This week, we’re continuing our discourse on risk mitigation; looking at how a strong team can prepare you for project unknowns.
If you haven’t read the HBR article yet, now is the time!
Constructing a Team
Conventional wisdom states that the more in-house talent a company can use on a project, the lower the risk. Members with non-specific talents, like project management, budgeting or team building, would often tapped for positions on a build team. We believe that unless there is specific construction knowledge and experience, you should stick to hiring professional services for a build. Here’s why-
A construction team traditionally takes a ‘waterfall’ approach to a build: the output of each contributor, operating within their frame of experience and assumptions, becomes the input of the next. This sequential process creates a range of challenges, constraints, and delays, even before egos are thrown into the mix. It can be overwhelming for the uninitiated.

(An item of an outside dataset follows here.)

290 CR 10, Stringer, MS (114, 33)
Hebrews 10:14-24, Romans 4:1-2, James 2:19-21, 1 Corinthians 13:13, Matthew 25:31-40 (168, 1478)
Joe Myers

Before you build a building, you need to build a team.
When contemplating the use of internal (client) resources on a build team, take a critical look at staff capabilities. Be realistic about your team: if you aren’t 100% confident in a prospective member’s skill within a construction framework, it may be more beneficial to replace them with someone that has vetted credentials.
The most common client-staffed positions include:
- Budgeting talent- someone who will manage project accounts to steer you away from over-runs.
- Design talent- a competent resource for drawings/plans.
- Team-building talent- a resource that can manage morale
- Monitoring talent- someone to ensure all milestones are being met on time and (hopefully) on budget.
These roles can and do overlap- especially with highly experienced individuals.
So what makes a good team?
Buy-in. From Everyone.
One of the tenets behind Integrated Project Delivery is that all disciplines in a construction project work as one. A IPD-focused general contractor will manage most relationships and be in the best position to react to unknowns and deal with any disparate personalities.
We’ve all seen this horror story:
Client engages with designer.
Designer designs project based on client’s vision.
Client is happy and has their heart set on this design.
Designer and client engage builders.
Builders low-ball to win bid.
Builder wins the business, engages sub-trades and starts construction.
Issues arise and the change-orders begin….
The project is now delayed and the budget stressed.
The Client is unhappy.
What if the client, designer, architect, builder, subtrades and municipality sat together at the start of a project? Could these issues have been avoided? Perhaps. If the municipality flagged an overlooked detail, the designer could accommodated it in their design, the subtrades would have shared their expertise so the builder could factor it into the cost for the client. Each individual’s past experience could have informed the direction of the project on day one.
Staffing the project properly and having a relationship-oriented team is crucial to managing challenging projects. Having a strong team from the onset will only set you up for success.